Exception = synchronous (caused by the instruction stream, reproducible); Interrupt = asynchronous (external device, timing-dependent).
Define a precise exception.
When the handler starts, all older instructions have fully committed and the faulting instruction plus all younger ones have modified no architectural state.
Why do we need precise exceptions?
So the OS can inspect a clean single-instruction boundary, fix the cause, and cleanly restart the program.
How does an out-of-order pipeline stay precise?
Instructions execute out of order but commit/retire in program order; on a fault, younger instructions are squashed before affecting architectural state.
If two instructions fault in the same cycle, which is reported?
The oldest (earliest in program order), preserving the sequential model.
On a page fault during LW, is the destination register written?
No — precise semantics requires the faulting instruction to leave architectural state unchanged so it can be retried.
What is the EPC?
The Exception PC: saved address used to return from the handler (faulting instruction for faults, next instruction for traps).
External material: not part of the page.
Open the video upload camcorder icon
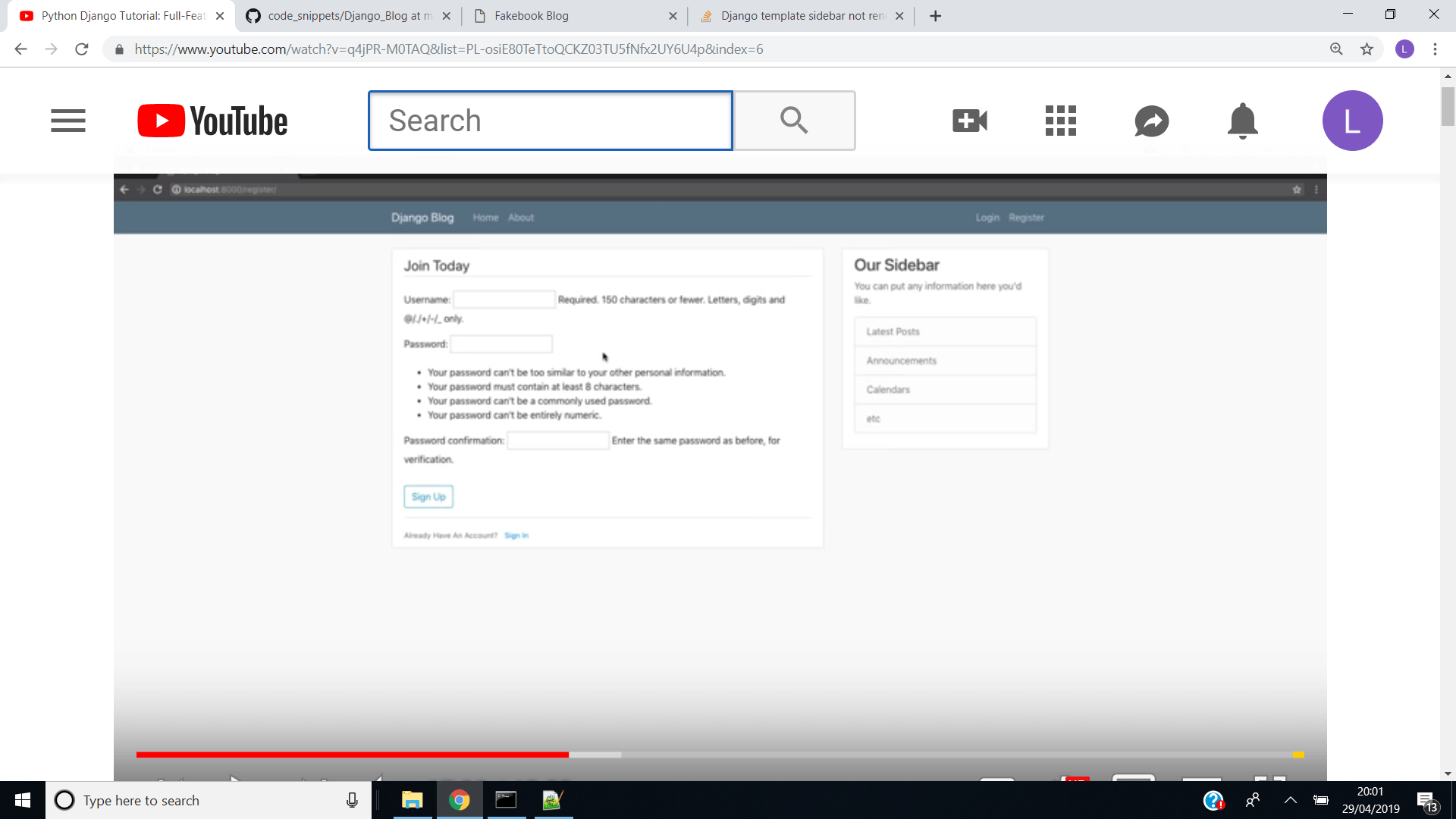This screenshot has height=819, width=1456. coord(969,120)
Dekho, CPU ka ek promise hota hai: instructions ko ek-ek karke, program order mein, poora complete
karke chalana. Isko hum instruction-level (architectural) semantics kehte hain. Andar-andar
hardware bahut smart hai — pipelining, out-of-order, speculation sab karta hai — par bahar se
visible state (registers, PC, memory) hamesha aisa dikhna chahiye jaise sab kuch strictly ek line
mein hua ho. Yahi contract hai software aur hardware ke beech; isi wajah se company processor ka
andar redesign kar sakti hai bina tumhara program toda.
Ab exception kya hai? Jab koi instruction normally complete nahi kar sakta — jaise page memory
mein nahi hai (page fault), ya divide-by-zero — tab hardware control ko OS ke handler ko de deta
hai. Teen type yaad rakho: Fault (theek ho sakta hai, wahi instruction dobara chalao — jaise page
fault), Trap (jaan-boojh kar, kaam ho gaya, agli instruction se continue — jaise syscall), aur
Abort (hardware kharab, recover nahi hota). Sabse bada confusion: fault ke baad same instruction
pe wapas aana, trap ke baad next pe. Yeh EPC (return PC) decide karta hai.
Sabse important concept hai precise exception. Matlab jab handler start ho, to faulting instruction
se pehle wale sab poore ho chuke hon, aur woh instruction aur uske baad wale ne architectural state ko
bilkul touch na kiya ho. Isse OS clean point pe program ko fix karke restart kar sakta hai. Out-of-order
CPU mein bhi yeh possible hai kyunki instructions commit hamesha in-order hoti hain — fault detect
hote hi younger instructions ko squash (discard) kar dete hain. Aur agar do exception ek saath aayein,
to oldest wali report hoti hai, kyunki sequential model yahi kehta hai. Bas yeh do line yaad rakho:
"Fault = fix and re-fire same instruction, Trap = task done, travel on."